Comment l'ADNmt est-il dispensé ?

L'ADN mitochondrial est compact en structure et manque type du terrain communal de régions de non-codage (introns) à l'ADN nucléaire. Ceci signifie qu'il a une densité relativement élevée de gène proportionnée aux lacunes minimales entre les gènes ; l'exception à cette configuration générale est la région principale de non-codage d'approximativement 1 kilobase située entre l'ARNtPhe et les gènesPro d'ARNt.

l'ARNm produit par ADN mitochondrial est proportionnellement surreprésenté dans tout le ARNm cellulaire, comportant 30% de tout le teneur.

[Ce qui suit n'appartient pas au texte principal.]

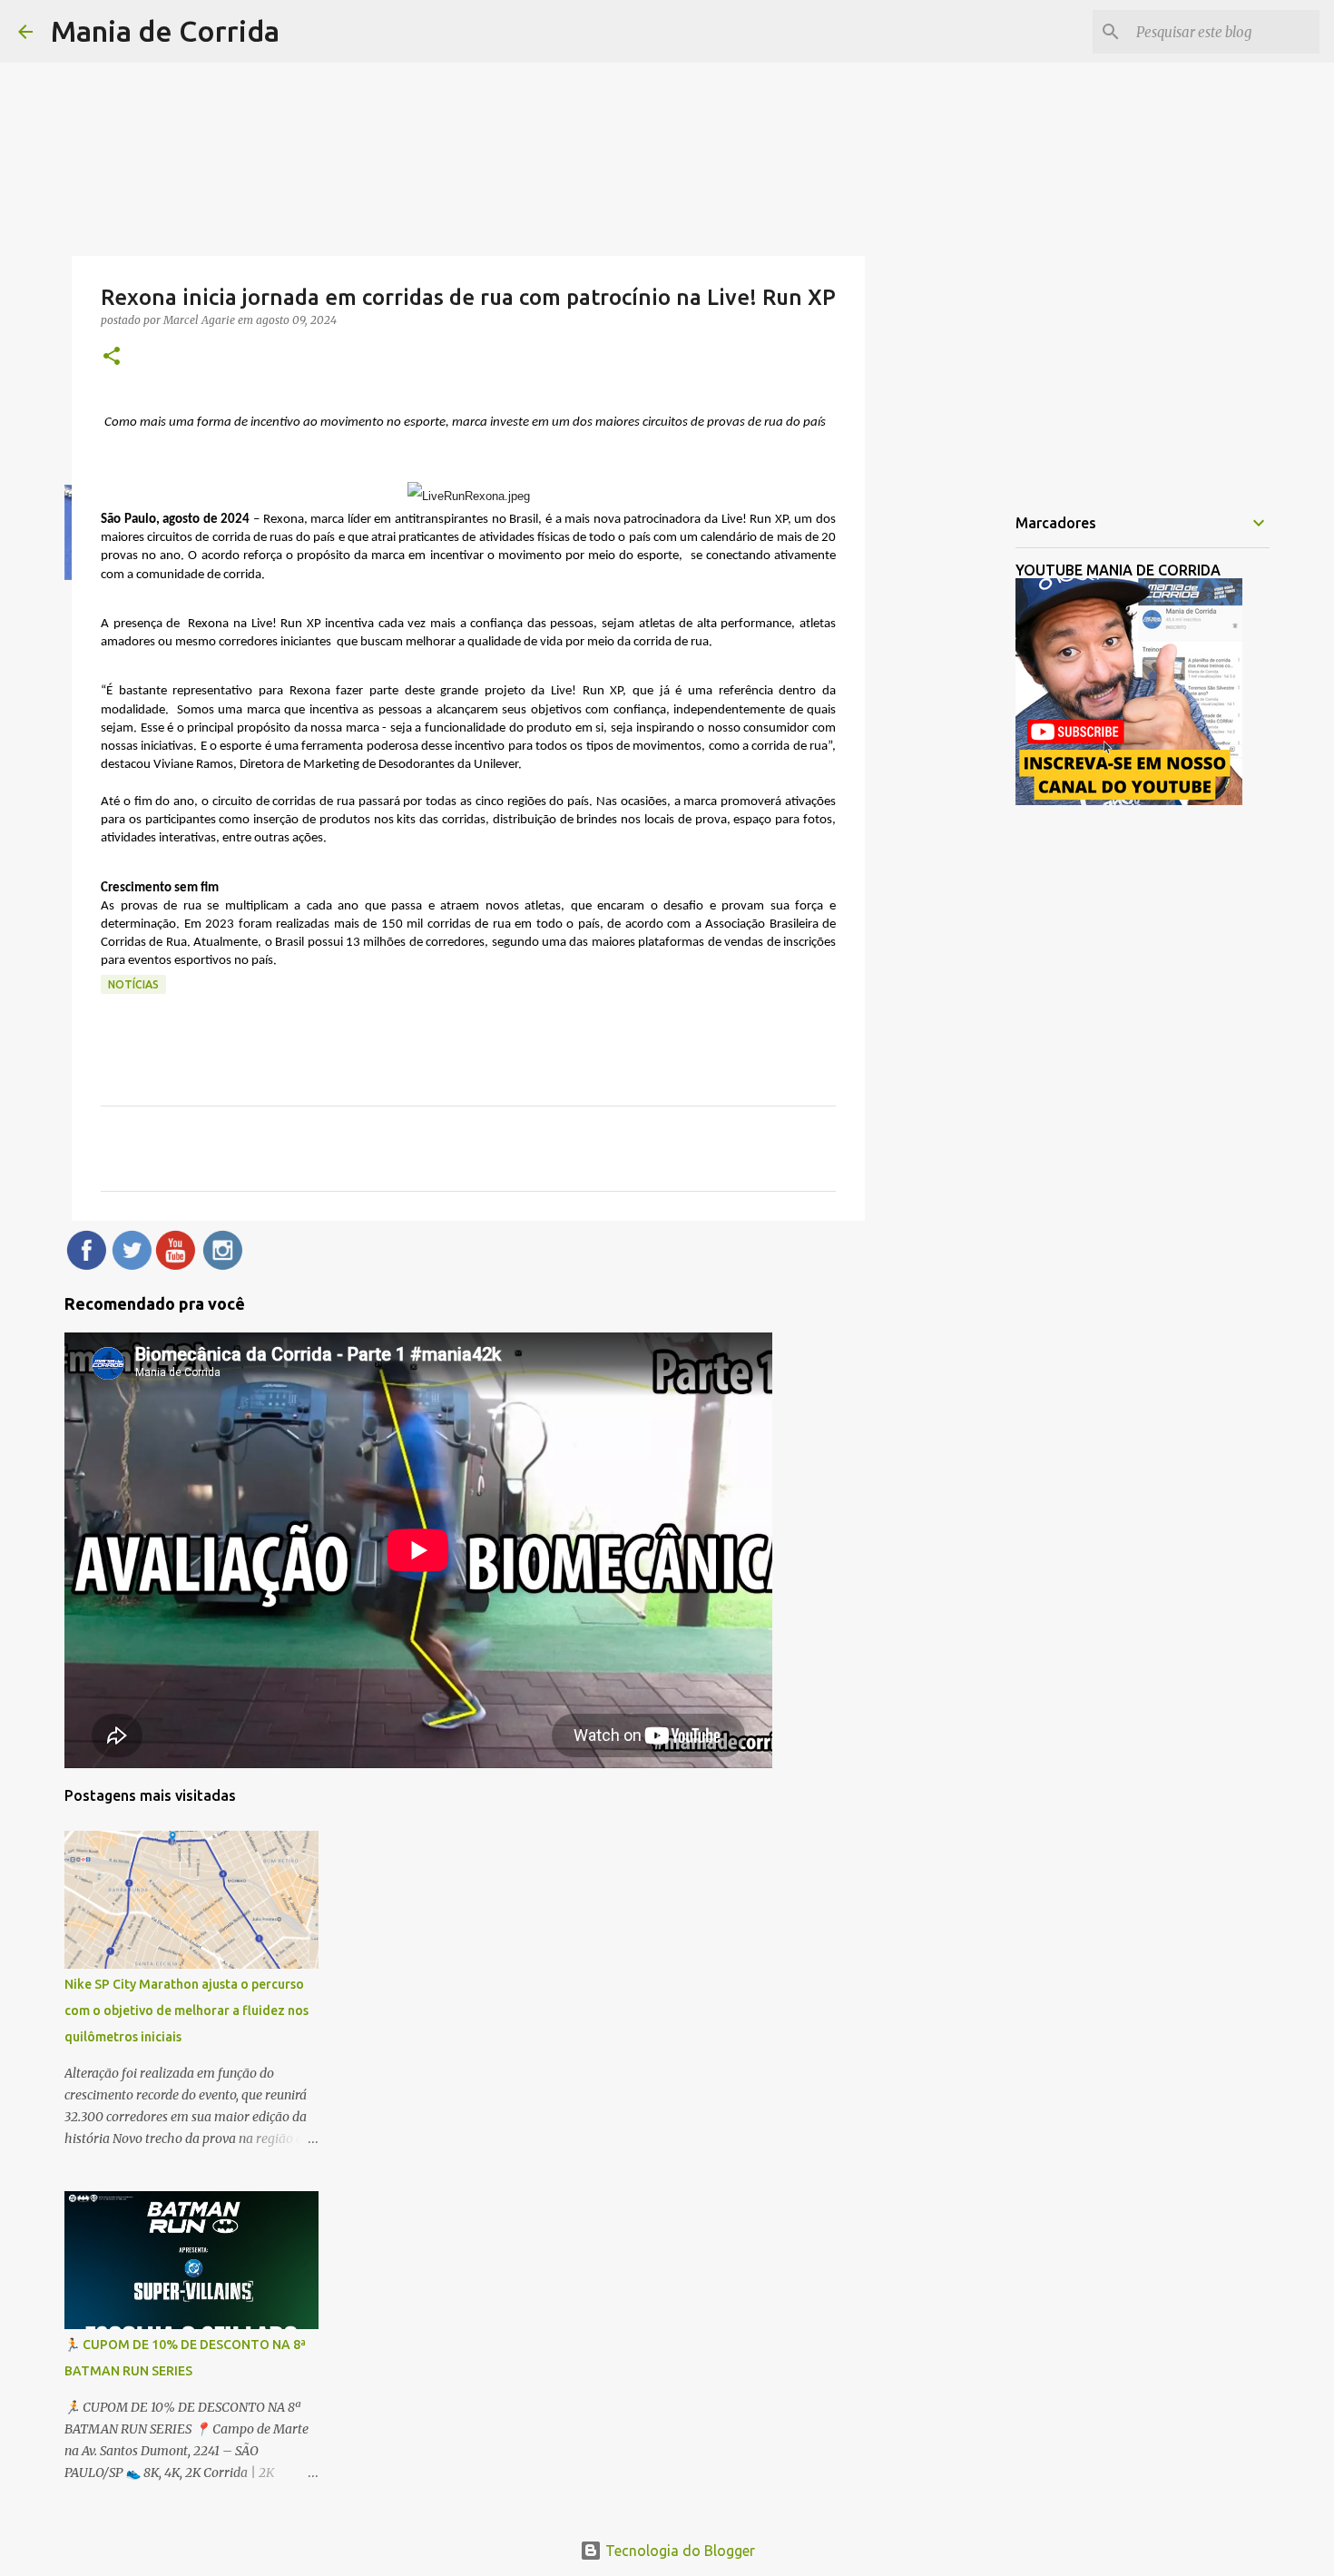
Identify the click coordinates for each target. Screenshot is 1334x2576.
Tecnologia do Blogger (678, 2550)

L'ADN mitochondrial est extrèmement important comme, sans elle, la production d'énergie dans une cellule vient à un arrêt. En conséquence, sa maintenance est essentielle. Ce n'est aucune surprise, pour cette raison, que des mutations et la réduction du numéro de copie d'ADN mitochondrial sont associées à plusieurs maladies humaines qui affectent le système nerveux, le coeur, et le cerveau. Ceci résulte du fonctionnement nui du système de la phosphorylation oxydante (OXPHOS) qui est employé pour produire l'ATP, la monnaie d'énergie de la cellule.

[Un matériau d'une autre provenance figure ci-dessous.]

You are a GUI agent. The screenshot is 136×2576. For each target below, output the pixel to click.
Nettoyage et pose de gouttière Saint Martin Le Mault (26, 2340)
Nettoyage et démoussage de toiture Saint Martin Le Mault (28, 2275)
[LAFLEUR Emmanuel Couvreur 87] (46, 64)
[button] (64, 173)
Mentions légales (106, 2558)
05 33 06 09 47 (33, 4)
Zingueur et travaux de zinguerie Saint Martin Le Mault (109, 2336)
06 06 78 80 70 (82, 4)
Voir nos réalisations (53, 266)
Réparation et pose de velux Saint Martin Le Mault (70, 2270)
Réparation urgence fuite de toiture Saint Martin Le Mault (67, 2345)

La réplication de l'ADN mitochondriale est un procédé de goujon-mitotique qui se produit durant toute la vie de l'organisme. Comme cité précédemment, l'ADN mitochondrial est dispensé en nucleoids contenant les protéines variées responsables de sa maintenance. Le plus important de ces derniers est TFAM, un facteur mitochondrial A de transcription et membre du groupe de haut-mobilité (HMG) de protéines, discerné par la présence de deux cadres de HMG. TFAM condense l'ADN en induisant la courbure et l'emballage dans les structures nucleoid compactes.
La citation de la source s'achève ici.